That said, financial measures are important; they describe the health of the business and in large part are what you are held to account to as an indicator of the business performance. It’s just that they are not the only measure and should not be used to prioritize or decide work. The timing of them is usually such that they are too lagging; that is, they occur too long after the work is done to accurately attribute that work to the movement in the financial measures. Financial measures are lagging measures that ultimately should improve as a result of the value you deliver to customers.

Managers and teams need to be clearly aware of the ongoing fiscal measurements to understand the collective fiscal accountability. They should also have a clear understanding that these are constraints that limit some of their options for delivering more value to clients, not targets by which to align everything in order to maximize them. Financial measures should be reviewed periodically to ensure fiscal responsibility.

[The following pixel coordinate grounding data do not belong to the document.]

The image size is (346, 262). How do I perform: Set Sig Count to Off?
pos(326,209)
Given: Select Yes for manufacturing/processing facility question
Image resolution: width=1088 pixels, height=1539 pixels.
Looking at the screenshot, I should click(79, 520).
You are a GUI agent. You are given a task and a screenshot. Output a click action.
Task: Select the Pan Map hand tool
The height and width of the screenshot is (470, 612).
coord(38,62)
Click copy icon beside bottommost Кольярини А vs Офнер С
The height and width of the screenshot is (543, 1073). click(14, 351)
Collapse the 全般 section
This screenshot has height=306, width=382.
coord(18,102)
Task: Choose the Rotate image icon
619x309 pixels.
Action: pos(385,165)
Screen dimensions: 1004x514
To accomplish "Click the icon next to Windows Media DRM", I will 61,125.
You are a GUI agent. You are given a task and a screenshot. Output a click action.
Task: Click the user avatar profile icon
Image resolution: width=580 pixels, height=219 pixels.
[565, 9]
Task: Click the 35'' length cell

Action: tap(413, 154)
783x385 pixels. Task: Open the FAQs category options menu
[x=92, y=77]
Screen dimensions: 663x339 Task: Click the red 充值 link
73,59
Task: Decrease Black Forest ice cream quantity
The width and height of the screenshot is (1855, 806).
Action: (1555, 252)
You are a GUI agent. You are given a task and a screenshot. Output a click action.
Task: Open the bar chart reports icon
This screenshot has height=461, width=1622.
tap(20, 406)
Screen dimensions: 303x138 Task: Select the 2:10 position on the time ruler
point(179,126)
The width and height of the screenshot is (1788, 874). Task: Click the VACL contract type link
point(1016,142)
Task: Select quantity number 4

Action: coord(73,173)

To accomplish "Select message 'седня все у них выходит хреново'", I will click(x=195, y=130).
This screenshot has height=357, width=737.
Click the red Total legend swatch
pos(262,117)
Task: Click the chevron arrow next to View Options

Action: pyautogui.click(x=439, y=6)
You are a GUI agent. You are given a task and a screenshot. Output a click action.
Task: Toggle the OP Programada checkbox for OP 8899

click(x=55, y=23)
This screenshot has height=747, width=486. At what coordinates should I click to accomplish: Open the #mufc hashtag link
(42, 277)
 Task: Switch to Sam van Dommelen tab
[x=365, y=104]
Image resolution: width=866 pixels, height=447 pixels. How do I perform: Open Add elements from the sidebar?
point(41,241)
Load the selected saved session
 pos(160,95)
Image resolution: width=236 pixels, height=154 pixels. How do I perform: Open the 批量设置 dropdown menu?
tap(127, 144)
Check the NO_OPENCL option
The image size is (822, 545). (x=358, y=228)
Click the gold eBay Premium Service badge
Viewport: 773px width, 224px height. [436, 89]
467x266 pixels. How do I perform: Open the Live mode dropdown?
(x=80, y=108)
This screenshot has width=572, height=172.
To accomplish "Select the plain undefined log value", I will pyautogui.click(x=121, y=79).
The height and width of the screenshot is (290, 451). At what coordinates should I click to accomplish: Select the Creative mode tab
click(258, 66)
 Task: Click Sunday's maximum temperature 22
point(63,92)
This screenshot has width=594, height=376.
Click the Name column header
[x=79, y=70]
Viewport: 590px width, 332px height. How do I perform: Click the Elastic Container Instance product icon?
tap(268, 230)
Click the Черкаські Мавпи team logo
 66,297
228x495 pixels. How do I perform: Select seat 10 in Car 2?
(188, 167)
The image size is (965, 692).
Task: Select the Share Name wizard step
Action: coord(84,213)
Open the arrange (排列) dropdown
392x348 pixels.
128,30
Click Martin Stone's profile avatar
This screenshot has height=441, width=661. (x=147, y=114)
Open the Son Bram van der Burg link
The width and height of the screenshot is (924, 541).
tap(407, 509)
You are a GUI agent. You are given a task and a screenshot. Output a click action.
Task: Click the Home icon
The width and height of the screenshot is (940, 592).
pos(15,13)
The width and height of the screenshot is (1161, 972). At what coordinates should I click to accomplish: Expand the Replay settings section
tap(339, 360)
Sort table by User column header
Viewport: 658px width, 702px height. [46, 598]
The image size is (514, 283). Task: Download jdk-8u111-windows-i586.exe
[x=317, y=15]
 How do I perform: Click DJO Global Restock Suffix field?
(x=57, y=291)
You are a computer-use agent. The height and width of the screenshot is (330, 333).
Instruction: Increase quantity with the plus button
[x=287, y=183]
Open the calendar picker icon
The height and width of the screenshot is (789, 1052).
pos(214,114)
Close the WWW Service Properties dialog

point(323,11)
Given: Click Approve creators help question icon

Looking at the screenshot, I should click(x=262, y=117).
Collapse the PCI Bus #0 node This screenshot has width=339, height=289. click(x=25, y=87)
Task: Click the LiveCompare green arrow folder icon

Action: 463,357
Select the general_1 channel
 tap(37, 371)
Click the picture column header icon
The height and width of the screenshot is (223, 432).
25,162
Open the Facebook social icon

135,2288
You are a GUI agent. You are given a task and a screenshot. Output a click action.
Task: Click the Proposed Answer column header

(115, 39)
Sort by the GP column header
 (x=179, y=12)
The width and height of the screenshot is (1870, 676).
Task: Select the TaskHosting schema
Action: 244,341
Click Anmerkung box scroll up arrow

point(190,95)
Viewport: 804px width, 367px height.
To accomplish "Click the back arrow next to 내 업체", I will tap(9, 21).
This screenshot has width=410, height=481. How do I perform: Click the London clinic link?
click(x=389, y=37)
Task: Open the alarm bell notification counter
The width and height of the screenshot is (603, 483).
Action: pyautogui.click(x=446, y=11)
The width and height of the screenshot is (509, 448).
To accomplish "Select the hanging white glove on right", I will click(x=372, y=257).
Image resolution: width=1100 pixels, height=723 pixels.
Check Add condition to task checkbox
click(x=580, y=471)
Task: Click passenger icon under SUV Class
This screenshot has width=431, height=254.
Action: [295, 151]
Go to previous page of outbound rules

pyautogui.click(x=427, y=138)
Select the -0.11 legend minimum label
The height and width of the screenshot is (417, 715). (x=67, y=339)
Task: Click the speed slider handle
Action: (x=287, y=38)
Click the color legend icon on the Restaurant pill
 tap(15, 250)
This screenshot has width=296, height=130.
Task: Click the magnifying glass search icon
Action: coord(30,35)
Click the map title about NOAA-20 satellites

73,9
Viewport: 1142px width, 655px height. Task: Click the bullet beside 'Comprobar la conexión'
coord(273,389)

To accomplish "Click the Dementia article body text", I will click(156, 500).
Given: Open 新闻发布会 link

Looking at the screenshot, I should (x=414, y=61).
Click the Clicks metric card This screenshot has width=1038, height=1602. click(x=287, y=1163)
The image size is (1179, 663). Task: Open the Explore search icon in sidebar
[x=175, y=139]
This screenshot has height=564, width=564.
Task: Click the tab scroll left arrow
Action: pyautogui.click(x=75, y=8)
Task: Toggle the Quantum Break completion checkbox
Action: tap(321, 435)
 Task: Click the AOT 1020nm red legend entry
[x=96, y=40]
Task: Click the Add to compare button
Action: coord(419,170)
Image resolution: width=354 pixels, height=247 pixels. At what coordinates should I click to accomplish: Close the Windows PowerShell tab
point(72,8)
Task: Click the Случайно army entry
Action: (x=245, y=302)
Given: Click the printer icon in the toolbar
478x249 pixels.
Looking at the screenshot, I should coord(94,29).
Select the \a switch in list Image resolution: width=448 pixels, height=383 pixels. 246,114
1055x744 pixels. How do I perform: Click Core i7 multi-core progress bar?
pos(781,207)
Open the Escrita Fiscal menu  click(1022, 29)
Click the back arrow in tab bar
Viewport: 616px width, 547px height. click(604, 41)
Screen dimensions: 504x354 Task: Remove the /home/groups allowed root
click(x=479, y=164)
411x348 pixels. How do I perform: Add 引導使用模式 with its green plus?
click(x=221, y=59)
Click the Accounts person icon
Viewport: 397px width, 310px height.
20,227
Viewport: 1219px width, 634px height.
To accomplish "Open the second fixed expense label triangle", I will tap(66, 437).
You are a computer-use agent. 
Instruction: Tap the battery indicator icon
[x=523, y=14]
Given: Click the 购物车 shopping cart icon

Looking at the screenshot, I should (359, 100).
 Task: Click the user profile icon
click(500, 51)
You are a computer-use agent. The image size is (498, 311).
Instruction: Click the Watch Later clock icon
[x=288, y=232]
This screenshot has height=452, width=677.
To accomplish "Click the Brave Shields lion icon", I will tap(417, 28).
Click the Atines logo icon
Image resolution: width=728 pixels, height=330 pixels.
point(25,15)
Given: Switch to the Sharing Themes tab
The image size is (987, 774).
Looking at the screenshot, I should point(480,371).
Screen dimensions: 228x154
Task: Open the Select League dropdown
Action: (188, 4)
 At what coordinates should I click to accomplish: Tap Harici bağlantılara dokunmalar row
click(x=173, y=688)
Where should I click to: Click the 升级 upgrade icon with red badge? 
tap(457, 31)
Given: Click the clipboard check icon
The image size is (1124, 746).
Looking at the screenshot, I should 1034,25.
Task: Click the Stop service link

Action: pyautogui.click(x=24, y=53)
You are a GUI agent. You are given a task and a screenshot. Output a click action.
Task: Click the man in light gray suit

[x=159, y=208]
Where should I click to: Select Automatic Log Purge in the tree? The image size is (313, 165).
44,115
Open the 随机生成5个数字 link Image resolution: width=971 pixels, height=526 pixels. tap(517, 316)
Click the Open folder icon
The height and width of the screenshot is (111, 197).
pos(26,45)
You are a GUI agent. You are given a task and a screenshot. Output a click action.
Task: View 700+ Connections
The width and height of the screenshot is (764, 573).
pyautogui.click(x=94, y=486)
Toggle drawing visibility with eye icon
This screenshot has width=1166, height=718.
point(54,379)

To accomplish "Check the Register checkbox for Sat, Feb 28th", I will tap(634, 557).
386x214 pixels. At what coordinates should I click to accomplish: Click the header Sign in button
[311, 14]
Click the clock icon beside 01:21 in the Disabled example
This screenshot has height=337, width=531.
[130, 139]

It should also be clear that financial measurements are largely lagging indicators. The key is to find leading indicators and establish the connection to the financial measurements so that the team can focus on using the former to provide feedback on the day-to-day work.

In reality, you could make this a very powerful and insightful category by making the environment “safe to fail.” Finding incentives for transparency and visibility is probably one of the more productive cultural changes a company can go through. This would allow the business to understand the relationship between the outcome desired, money spent, and value delivered along the way.

Take Figure 4-2, which shows money spent versus value delivered. This is what we all should aspire to being able to use as the key communications and reporting construct for the business. At its heart lies the concept that money spent is linear, so you are funding known capacity rather than project by project, and that you can incrementally track value delivered at points in time. The two measurements are percentages, allowing you to compare apples and oranges, and when added together at any point, lead you to a conversation about the value trajectory. It also allows you to roll the graphs up and down; one graph can be the accumulation of percentages of multiple graphs below it, an outcome graph made up of the sum of the work being done to achieve it, right up to a single view across the business.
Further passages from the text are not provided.